An Australian teen who says he's "here to help humanity" may be stranded in Syria after the Australian government cancelled his passport, despite, his lawyer says, no evidence that the young man has broken the law.
Oliver Bridgeman, age 19, has been directed to surrender his passport at the nearest consular post, as the government considers issuing temporary travel documents to permit his return to Australia. The teen had been cooperating with federal officials to plan his trip home, according to Alex Jones of Bosscher Lawyers, who plans to file an appeal on Monday.
"Why, with a kid coming home, would you prevent that? That's what we want answers to," Mr. Jones told the Brisbane Times.
Under Australian law, passports may be cancelled if a national is "likely to engage in conduct that might prejudice the safety of Australia or a foreign country," or put others in danger. It is illegal for Australians to support any armed groups in Syria.
Mr. Bridgeman's case has been widely publicized for months, after his parents first reported him missing last spring. The teen told his parents he was deferring university to work at an Indonesian charity, but, after a month in Bali, traveled through Turkey to Syria in April 2015. Since then, he says he has been working for nonprofits that provide food aid and camp programs for refugee children.
His Facebook posts and online videos, including one from an organization called Live Updates from Syria, show him playing with children, teaching them rugby, and delivering food packages.
Soon after his story broke last spring, media reporting his conversion to Islam during high school suggested that he had joined the al-Nusra Front, an Al Qaeda proxy in Syria. Roughly 100 Australians are believed to be fighting in the ongoing civil war. However, the government has not charged Bridgeman with any specific accusations of fighting.
On Facebook, Bridgeman has repeatedly denied involvement with any armed groups in Syria. "No matter what they say or do, they know that I'm here to help humanity and especially the people of Syria," he wrote on Friday. On a separate Facebook page under his Arabic name, he criticized religious extremism as "lying against Allah."
In an August interview with the Guardian, Bridgeman said he was not pressured to join armed groups, but that having "neutral relationships" with them was key to his safety. Citing his fear of kidnapping, he would not tell the British paper where in the country he was, or what he thought of various rebel groups. He strongly condemned ISIS, however.
"I haven't done anything wrong," he said, explaining that he felt he was making a difference in children's lives. "When I feel like my job’s done here, I want to return home. Australia’s my country."
The Australian government officially recommends that citizens not travel to Syria, and no longer has any embassies in the country. Australians in Syria are advised to go to the Romanian Embassy in Damascus, or the Australian Embassy in Cairo, Egypt.

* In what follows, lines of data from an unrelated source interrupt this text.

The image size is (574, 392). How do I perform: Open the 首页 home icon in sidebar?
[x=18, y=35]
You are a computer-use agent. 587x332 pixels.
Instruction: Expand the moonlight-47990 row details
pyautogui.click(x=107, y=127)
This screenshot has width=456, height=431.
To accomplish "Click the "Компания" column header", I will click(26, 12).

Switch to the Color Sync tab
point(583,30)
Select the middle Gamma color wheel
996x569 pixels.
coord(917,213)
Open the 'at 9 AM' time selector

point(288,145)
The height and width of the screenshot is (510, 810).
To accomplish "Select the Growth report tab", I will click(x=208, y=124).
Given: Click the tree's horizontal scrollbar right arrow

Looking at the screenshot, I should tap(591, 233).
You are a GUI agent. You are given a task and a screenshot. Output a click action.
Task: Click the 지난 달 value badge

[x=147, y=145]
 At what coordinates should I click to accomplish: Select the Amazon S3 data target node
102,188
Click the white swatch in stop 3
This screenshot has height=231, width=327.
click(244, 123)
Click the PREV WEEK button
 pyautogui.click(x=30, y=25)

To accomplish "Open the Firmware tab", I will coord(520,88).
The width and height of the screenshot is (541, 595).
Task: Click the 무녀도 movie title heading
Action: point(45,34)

"We don't want to see cowboys running off," no matter how "well intentioned," Immigration Minister Peter Dutton told Sky TV in January 2015, referring to people who may believe "that they are doing some good when potentially they are getting in harm's way. If we have to divert resources to support them or if they become captive themselves, it is just not helpful."
But authorities did not charge Matthew Gardiner, a former Labour Party politician and soldier who fought ISIS with Kurdish militias in 2015; he was detained upon his return to Australia last April, but released without charges. Live Updates from Syria, the organization Bridgeman is now working for, criticized a "double standard," suggesting that the teen's conversion to Islam made authorities treat him differently.
"The Australian Government cannot facilitate the safe passage of people out of the conflict zones," said Foreign Minister Julie Bishop.
The Bridgeman family had not sought help getting their son out of Syria, but was cooperating with authorities so that they could de-brief him on his return, their lawyer said. In order for Bridgeman to surrender his passport, he would have to cross the Turkish border, Jones claims, risking a 10-year prison term for crossing with a cancelled passport.